Marc a bien expliqué la démarche. On est certains d’avoir nos leaders, mais ce qui nous manquait, c’est la densité dans le final des courses, et des coureurs suffisamment forts pour aider nos leaders dans le money time. Je pense qu’on a fait un bon recrutement de ce point de vue, même si ce n’est peut-être pas clinquant pour certains. On peut toujours trouver des équipiers pour travailler en début de course, mais c’est moins évident d’en trouver qui soient capables d’être là quand ça se durcit. Le profil et la personnalité du coureur sont aussi très, très importants. Toutes les personnes qui ont été recrutées étaient humainement en phase avec l’équipe et ce qu’on voulait faire. C’est un des points les plus essentiels. Le meilleur exemple, c’est Marc Sarreau. Il vient pour un projet précis, celui d’épauler Paul. Il ne vient pas pour gagner un sprint, et il le sait. C’est aussi quelqu’un qu’on connait humainement et avec qui on sait qu’il n’y aura pas de problème.

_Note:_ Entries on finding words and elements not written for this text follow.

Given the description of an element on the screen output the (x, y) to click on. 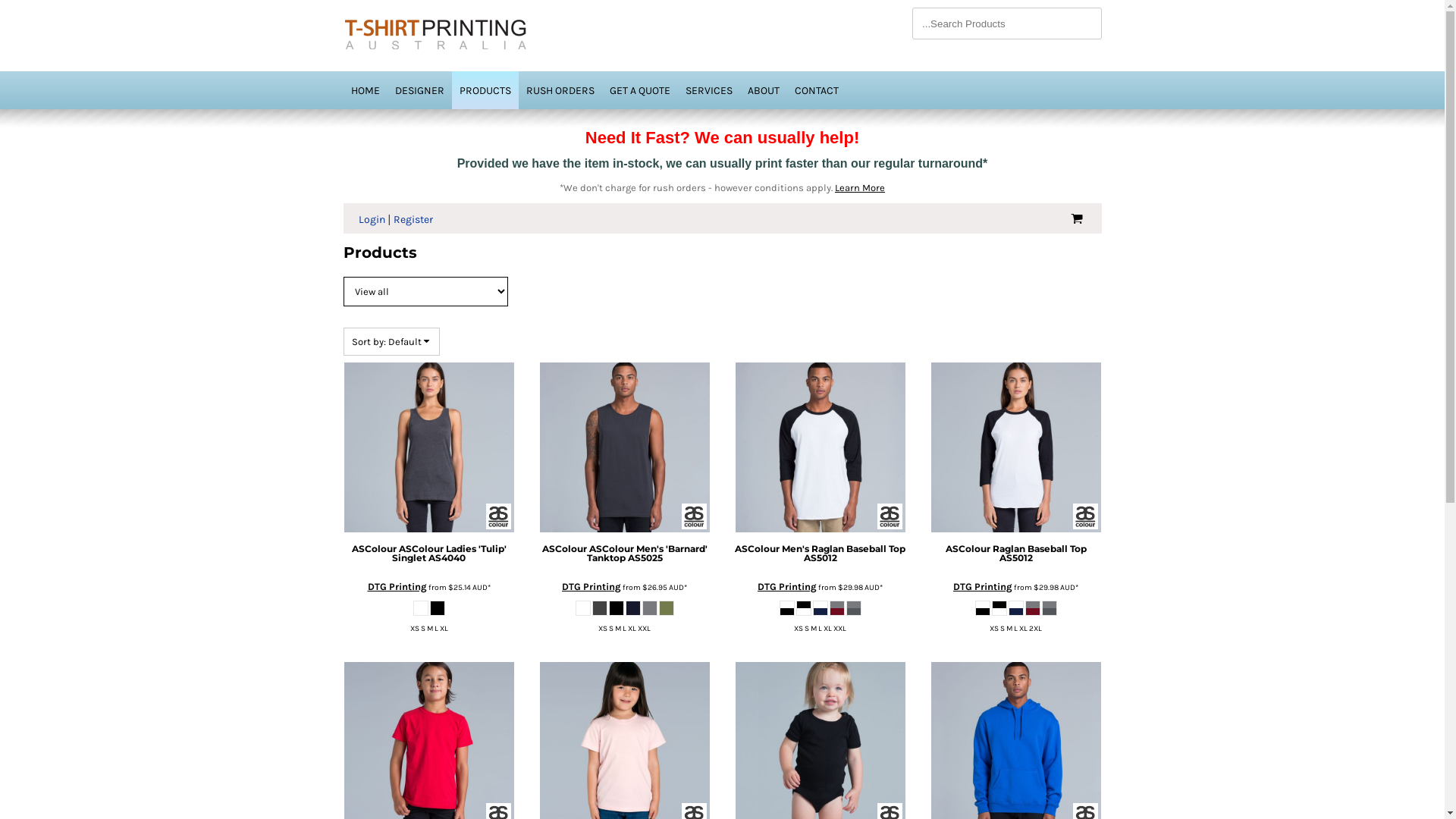
as Element type: text (11, 7)
GET A QUOTE Element type: text (639, 89)
DESIGNER Element type: text (418, 89)
ASColour Men's Raglan Baseball Top AS5012 Element type: hover (819, 447)
PRODUCTS Element type: text (485, 89)
Login Element type: text (370, 219)
HOME Element type: text (364, 89)
ASColour Men's Raglan Baseball Top AS5012 Element type: text (819, 552)
ASColour ASColour Ladies 'Tulip' Singlet AS4040 Element type: hover (428, 447)
SERVICES Element type: text (708, 89)
DTG Printing Element type: text (396, 586)
ASColour ASColour Men's 'Barnard' Tanktop AS5025 Element type: text (623, 552)
DTG Printing Element type: text (591, 586)
DTG Printing Element type: text (786, 586)
DTG Printing Element type: text (982, 586)
ASColour Raglan Baseball Top AS5012 Element type: text (1014, 552)
Learn More Element type: text (859, 187)
CONTACT Element type: text (816, 89)
ASColour ASColour Ladies 'Tulip' Singlet AS4040 Element type: text (428, 552)
RUSH ORDERS Element type: text (560, 89)
ABOUT Element type: text (763, 89)
ASColour Raglan Baseball Top AS5012 Element type: hover (1015, 447)
ASColour ASColour Men's 'Barnard' Tanktop AS5025 Element type: hover (623, 447)
Register Element type: text (413, 219)
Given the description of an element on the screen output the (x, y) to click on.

Avec le départ de plusieurs cadres, un cycle se referme pour l’équipe. Êtes-vous prêts pour la suite ?
La transition est déjà faite. Je veux aussi retenir les mots de Thibaut, qui s’en va après avoir porté l’équipe très haut pendant toutes ces années. Après son dernier dossard, il a eu des mots révélateurs aux coureurs présents, dont plusieurs jeunes. Il a dit « prenez soin de cette équipe ». C’est le plus beau passage de témoin verbal qu’on pouvait espérer. Personnellement, je crois fermement que ses successeurs sont en mesure de prendre le relais. David a eu une saison un peu tronquée, mais il a une revanche à prendre. Stefan et Valentin sont nos valeurs sûres sur les courses d’un jour, puis nos jeunes ont de la place et le temps pour s’épanouir, et gagner. On a plein d’occasions de briller. Avec nos trois piliers, puis tous ces jeunes qui poussent. Il n’y aucune inquiétude. À l’exception de Michael Storer, Arnaud Démare et Jake Stewart, tous les gars qui ont gagné des courses seront encore là l’an prochain. Si on fait du B-A-BA, ça promet déjà une quinzaine de victoires. Les jeunes vont aussi passer un cap, à coup sûr. Lewis Askey est passé proche plusieurs fois, et je pense qu’il enchaînera quand il aura connu le déclic. Paul Penhoët ne fait pas de bruit mais a gagné deux fois et je suis convaincu qu’il sera l’un des grands sprinteurs des années futures. Sam Watson est encore un peu timide en course, mais il va aussi franchir un palier. Je ne veux pas être dans l’euphorie, mais je pense qu’on est sur une pente ascendante et régulière. Le pourcentage n’est peut-être pas très important mais ce qui est sûr, c’est qu’on ne s’est pas trompés de parcours.
Quelle note espères-tu pour l’an prochain ?
J’aimerais que l’on dise huit, et sans réfléchir.